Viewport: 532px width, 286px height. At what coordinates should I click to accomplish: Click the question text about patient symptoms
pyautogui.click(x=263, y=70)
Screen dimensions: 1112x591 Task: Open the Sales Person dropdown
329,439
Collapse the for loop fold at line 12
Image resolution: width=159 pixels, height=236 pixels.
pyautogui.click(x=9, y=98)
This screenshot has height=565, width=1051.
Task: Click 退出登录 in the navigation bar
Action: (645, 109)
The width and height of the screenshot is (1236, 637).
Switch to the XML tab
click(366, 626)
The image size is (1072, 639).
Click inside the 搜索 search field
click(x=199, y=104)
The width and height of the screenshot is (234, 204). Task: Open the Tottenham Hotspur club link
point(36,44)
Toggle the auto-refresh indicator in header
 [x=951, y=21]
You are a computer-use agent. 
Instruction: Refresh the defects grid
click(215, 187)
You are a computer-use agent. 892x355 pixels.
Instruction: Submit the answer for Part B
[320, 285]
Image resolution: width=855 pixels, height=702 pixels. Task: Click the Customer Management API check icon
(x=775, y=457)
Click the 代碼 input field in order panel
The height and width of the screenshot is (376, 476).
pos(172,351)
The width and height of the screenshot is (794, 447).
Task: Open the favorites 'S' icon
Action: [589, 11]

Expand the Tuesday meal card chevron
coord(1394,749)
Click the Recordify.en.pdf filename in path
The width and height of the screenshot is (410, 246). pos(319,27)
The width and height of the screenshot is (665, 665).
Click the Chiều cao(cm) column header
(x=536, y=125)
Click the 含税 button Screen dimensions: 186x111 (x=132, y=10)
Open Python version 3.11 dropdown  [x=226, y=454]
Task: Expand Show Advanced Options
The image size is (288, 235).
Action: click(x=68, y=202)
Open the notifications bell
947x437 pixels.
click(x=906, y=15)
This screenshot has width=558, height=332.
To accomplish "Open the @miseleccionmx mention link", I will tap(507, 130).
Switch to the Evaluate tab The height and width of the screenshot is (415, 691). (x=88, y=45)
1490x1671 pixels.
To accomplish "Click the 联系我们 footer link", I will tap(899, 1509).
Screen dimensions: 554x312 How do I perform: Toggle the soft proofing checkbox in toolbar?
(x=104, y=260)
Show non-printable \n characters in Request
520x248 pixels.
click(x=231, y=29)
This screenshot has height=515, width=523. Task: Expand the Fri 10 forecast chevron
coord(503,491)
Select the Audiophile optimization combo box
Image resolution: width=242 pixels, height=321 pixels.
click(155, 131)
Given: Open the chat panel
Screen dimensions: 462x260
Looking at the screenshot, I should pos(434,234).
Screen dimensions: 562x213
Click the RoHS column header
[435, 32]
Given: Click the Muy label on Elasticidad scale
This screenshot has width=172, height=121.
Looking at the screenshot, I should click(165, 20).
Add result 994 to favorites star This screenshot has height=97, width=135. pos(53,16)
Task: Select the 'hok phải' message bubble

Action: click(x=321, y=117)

··········

== Task objective ==
The answer must be one number, the count of lines above that hold the word "will".

== Written solution ==
2